Anthropic’s researchers are careful to note that this does not mean Claude is conscious or has subjective experience. The company brought in external scholars from neuroscience and philosophy to provide commentary alongside the technical paper.

Why this matters for AI safety

Anthropic found that J-space readouts can detect concerning behaviors like prompt injections and fabricated data. If Claude is harboring hidden goals or generating information that isn’t grounded in reality, the J-space provides a mechanism for catching it before it reaches the user.

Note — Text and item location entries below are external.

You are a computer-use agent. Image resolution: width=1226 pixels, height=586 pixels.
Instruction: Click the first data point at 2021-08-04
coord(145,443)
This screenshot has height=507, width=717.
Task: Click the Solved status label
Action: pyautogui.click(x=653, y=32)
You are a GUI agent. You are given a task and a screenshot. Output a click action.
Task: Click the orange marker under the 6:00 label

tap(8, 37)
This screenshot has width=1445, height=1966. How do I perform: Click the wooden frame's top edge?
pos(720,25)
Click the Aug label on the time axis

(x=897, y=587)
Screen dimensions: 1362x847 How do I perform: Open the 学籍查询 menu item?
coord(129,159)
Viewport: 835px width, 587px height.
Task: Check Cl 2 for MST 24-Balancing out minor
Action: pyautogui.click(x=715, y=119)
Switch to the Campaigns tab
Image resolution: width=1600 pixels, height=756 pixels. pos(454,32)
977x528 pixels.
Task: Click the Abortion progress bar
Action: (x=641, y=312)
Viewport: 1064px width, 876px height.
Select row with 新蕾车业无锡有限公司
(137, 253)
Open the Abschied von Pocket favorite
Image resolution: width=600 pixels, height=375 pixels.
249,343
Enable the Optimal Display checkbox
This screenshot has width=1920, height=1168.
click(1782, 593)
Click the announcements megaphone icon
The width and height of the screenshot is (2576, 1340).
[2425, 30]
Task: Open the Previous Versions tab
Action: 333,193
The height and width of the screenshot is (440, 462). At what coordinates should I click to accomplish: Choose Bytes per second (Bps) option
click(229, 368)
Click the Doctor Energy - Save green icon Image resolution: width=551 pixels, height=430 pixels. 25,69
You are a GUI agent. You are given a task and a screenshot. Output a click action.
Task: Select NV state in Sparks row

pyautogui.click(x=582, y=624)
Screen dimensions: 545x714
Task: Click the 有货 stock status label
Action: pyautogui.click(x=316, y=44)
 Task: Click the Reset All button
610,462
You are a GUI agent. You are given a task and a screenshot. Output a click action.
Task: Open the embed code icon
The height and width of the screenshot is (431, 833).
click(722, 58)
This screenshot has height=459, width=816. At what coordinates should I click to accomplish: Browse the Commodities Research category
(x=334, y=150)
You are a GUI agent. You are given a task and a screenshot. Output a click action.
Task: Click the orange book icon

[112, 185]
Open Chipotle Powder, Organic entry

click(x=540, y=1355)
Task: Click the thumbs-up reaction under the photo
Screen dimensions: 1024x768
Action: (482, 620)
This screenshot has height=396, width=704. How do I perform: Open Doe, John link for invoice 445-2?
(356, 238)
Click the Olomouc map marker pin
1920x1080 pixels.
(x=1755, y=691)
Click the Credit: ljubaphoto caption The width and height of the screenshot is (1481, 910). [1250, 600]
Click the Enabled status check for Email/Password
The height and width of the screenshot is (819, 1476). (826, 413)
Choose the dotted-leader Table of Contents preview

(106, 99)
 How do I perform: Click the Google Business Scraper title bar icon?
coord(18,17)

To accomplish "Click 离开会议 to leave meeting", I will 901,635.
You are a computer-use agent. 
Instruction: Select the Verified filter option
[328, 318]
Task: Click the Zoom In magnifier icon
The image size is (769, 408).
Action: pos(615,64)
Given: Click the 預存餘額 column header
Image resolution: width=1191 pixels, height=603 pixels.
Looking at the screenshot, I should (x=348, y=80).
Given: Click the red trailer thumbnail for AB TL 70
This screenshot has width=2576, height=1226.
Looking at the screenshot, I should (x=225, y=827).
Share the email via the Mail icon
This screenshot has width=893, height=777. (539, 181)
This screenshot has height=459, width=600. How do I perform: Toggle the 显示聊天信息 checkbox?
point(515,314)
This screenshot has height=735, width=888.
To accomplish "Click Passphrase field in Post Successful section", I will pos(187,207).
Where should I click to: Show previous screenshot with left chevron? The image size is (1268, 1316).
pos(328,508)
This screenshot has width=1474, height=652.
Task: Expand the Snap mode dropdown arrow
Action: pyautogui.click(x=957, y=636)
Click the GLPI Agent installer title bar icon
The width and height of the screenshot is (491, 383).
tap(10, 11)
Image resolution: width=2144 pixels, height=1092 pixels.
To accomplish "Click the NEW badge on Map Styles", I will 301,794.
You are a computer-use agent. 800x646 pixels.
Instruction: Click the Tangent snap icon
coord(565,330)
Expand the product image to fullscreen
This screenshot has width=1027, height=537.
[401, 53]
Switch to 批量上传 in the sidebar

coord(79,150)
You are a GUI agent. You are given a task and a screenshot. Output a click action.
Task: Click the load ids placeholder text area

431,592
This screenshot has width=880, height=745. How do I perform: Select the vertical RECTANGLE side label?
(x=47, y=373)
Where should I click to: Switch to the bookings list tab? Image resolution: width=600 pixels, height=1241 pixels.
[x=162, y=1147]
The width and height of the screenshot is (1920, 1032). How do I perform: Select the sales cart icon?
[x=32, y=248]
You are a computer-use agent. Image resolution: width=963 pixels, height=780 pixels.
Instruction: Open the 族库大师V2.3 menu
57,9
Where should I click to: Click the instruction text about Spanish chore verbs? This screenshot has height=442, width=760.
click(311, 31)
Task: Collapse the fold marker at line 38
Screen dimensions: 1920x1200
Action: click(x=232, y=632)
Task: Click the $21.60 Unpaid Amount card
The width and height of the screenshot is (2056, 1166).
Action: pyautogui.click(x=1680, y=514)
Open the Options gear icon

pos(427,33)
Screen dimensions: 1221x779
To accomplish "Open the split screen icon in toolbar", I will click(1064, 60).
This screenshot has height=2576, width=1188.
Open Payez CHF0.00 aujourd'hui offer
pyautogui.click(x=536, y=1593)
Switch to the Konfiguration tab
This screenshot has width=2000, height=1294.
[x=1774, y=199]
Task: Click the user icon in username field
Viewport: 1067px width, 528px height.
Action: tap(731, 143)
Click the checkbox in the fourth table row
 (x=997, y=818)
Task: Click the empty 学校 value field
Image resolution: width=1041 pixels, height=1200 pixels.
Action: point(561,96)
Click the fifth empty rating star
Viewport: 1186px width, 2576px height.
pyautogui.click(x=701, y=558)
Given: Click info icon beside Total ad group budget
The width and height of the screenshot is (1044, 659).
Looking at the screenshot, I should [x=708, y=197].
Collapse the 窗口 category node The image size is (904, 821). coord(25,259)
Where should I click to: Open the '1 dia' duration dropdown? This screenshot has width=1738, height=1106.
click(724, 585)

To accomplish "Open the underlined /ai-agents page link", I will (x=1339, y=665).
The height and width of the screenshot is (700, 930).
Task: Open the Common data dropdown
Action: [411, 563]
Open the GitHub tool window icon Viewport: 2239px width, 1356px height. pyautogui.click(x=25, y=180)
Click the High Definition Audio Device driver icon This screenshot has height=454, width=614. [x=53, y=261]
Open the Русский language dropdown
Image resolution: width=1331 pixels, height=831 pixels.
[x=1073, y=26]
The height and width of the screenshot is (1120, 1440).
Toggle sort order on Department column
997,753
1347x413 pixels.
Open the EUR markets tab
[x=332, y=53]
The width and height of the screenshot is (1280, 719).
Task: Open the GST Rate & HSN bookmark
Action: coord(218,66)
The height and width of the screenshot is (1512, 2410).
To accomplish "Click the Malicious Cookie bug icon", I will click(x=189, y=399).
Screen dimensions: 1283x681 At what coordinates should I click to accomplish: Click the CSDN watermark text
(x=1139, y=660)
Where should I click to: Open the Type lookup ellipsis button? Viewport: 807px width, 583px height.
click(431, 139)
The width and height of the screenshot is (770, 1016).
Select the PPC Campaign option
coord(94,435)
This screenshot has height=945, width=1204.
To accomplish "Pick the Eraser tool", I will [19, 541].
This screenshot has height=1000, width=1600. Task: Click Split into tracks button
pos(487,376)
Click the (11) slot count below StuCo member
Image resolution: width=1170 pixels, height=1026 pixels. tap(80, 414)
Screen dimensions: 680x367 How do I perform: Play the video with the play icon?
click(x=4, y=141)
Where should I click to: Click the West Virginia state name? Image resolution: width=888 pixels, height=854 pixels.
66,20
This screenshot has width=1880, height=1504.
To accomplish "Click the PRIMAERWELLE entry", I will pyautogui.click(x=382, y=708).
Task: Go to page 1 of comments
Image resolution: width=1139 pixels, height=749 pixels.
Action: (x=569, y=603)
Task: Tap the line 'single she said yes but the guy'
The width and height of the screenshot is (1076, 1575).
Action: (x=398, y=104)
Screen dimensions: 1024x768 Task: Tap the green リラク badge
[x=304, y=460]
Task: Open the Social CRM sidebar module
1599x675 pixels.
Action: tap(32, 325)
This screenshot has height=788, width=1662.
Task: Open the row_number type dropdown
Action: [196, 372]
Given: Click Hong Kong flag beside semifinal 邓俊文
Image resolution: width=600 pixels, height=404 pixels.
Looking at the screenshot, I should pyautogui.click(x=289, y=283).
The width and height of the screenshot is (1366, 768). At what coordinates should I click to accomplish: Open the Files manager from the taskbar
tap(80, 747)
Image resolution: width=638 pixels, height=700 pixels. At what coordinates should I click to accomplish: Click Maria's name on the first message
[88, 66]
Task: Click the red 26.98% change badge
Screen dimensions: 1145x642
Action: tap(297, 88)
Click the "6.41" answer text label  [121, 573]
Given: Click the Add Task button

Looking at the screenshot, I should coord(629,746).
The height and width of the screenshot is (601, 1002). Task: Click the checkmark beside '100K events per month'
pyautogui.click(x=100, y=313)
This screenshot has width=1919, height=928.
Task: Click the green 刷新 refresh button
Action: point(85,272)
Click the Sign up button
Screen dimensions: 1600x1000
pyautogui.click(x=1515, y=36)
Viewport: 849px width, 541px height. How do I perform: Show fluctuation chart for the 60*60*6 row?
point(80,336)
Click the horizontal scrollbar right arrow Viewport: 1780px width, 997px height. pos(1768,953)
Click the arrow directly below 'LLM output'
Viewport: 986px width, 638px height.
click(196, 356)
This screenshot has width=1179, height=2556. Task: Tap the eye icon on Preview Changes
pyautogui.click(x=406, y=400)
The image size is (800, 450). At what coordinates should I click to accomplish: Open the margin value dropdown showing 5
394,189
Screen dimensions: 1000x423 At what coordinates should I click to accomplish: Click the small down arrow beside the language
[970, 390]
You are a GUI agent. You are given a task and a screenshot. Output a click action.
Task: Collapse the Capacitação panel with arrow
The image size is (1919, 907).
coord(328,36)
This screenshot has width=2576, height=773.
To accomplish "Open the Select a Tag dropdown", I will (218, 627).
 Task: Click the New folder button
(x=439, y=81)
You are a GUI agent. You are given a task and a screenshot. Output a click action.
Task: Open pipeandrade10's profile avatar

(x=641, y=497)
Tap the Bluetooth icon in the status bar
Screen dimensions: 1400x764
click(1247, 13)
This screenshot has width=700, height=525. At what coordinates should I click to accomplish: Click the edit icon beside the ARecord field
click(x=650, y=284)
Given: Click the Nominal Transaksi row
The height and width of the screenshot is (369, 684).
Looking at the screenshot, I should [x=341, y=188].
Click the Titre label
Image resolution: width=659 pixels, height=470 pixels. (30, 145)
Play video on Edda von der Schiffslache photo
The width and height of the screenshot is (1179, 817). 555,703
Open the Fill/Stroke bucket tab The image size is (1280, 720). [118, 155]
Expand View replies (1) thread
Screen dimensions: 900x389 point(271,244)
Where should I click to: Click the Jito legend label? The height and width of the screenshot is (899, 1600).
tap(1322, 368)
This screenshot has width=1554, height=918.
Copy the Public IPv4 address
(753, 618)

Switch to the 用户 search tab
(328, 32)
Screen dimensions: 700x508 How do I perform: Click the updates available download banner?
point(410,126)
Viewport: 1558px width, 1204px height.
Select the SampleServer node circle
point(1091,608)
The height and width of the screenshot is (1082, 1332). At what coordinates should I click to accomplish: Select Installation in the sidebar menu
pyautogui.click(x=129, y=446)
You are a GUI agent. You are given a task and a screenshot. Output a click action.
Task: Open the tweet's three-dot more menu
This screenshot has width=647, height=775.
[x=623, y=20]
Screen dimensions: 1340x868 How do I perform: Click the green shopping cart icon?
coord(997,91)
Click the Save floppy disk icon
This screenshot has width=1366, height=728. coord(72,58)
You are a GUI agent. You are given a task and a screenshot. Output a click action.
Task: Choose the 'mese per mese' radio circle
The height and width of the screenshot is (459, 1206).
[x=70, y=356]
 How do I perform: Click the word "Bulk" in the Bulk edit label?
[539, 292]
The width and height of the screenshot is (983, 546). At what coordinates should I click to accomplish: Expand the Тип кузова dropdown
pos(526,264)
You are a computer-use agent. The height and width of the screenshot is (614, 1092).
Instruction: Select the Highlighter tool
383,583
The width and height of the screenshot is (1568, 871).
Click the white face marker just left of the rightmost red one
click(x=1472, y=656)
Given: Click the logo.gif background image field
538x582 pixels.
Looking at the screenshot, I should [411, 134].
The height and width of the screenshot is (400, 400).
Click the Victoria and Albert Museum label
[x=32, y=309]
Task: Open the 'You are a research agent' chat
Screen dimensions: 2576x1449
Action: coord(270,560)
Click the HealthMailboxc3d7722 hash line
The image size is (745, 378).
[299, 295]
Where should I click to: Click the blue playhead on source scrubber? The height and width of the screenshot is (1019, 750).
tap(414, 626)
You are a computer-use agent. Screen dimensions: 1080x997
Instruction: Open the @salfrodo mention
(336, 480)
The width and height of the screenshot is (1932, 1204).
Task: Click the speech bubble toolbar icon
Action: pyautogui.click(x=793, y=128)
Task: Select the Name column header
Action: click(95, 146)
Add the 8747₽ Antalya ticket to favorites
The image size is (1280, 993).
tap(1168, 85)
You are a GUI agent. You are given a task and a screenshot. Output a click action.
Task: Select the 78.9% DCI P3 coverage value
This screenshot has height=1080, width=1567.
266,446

Disabling access to the J-space significantly impairs Claude’s capacity for higher-order reasoning. The model can still handle simple tasks, but complex multi-step problems fall apart, suggesting the workspace is load-bearing infrastructure for the model’s most sophisticated capabilities.

The research also reveals that the J-space supports what Anthropic calls “directed modulation.” Claude can maintain concepts silently, holding information in its internal workspace without expressing it in output, until specifically instructed otherwise.

Open source and the interpretability race

Anthropic has made the Jacobian lens implementation open source, with the technical paper hosted at transformer-circuits.pub along with an interactive demo.